The next morning the court assembled on the small bluff outside Avaris. Viziers, wives, priestesses, and noblemen had come to see the awesome sight of twenty thousand soldiers readied for battle in the fields below. Helmets and axes gleamed in the sun, and from each division flew the standards of Amun, Ra, Set, and Ptah. Among the thousands of soldiers were Nubians, Assyrians, the new Sherden recruits, and the Habiru. They carried leather shields to be quick and agile, where the Hittite armor would be cumbersome and heavy.

“You see how fast our chariots are?” Paser pointed a driver out to me who charged across the floodplains, then reined in his horses with the slightest tug of his hand. “The Hittite chariots are much heavier than ours, because they carry three men.”

“A driver, a shield bearer, and an archer,” I guessed.

Paser nodded. A slight wind rustled his kilt, and in the morning sun his eyes looked tired. “Be careful, Nefertari. The Hittites will not hesitate to kill a woman. They aren’t Egyptians, and they may not take you alive …” He left his words unfinished, then stepped back so Woserit could embrace me.

“You are braver than I.”

“Or more foolish,” I answered. “But I’ve promised Ramesses that wherever he goes, I’ll be with him. And if he should meet with disaster, all Egypt would fall to the Hittites anyway. How could I stay here? I must have a hand in my own fate.”

We both looked to Henuttawy and Iset. Although they were standing close to each other, a wide river might as well have been flowing between them. Neither spoke, and the women Iset had grown up with since childhood shifted nervously. They had never known anything but life in the harem, and now Iset would be riding a chariot between desert cities while the army marched. They had no advice to give her, and Iset’s face was as white as her diaphanous sheath.

Woserit shook her head. “She will never survive. She’ll want to ride in the litter with the children all the way to Kadesh.”

Ramesses appeared in his golden pectoral, his courtiers chatting excitedly. The early morning sun reflected from his breastplate: His bronze armor was cinched with an azure sash, and from his
khepresh
crown of war the uraeus bared its fangs at the enemy.

“Like Montu,” I told him, the male god of war.

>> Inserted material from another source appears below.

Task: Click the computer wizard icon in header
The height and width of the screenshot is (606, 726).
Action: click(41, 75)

“And you are my Sekhmet,” he replied.

Iset came up beside him; her broad inlaid belt was so thick that it weighed her down as she walked. Up close I could see her nails had been hennaed. She was perfectly beautiful, like a freshly painted doll from the palace workshops. “We’re marching through the desert,” Ramesses exclaimed. “Not hosting a feast!” He looked at my linen kilt and simple sandals, then hesitated. “You are simply too beautiful for the battlefield, Iset. Perhaps you should—”

But she wouldn’t listen to him. “I am coming with you,” she said. “I want to be by your side. Battle doesn’t frighten me.”

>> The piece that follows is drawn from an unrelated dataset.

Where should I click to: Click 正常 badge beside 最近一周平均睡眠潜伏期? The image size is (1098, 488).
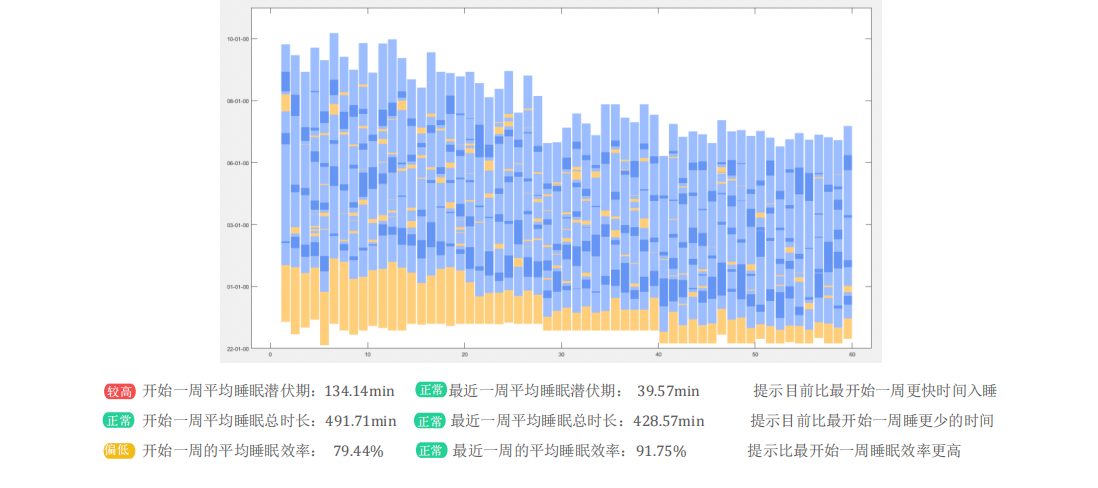coord(431,391)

Yet even the courtiers from the palace, who wanted to believe everything of her, could see through this. One of her women, the daughter of a scribe, suggested kindly, “You could remain with Vizier Paser in the Audience Chamber, Iset. Pharaoh needs loyal eyes to look after his kingdom.”

“Pharaoh needs someone to look after him in
war!
” she snapped, and then she turned her gaze in my direction. “And if it means I have to look like a boy, I’ll do it.”

“Then go and get dressed,” Ramesses said, and I detected a note of impatience in his voice. “When you return, you can take the litter. It will protect you from the dirt and the sun.”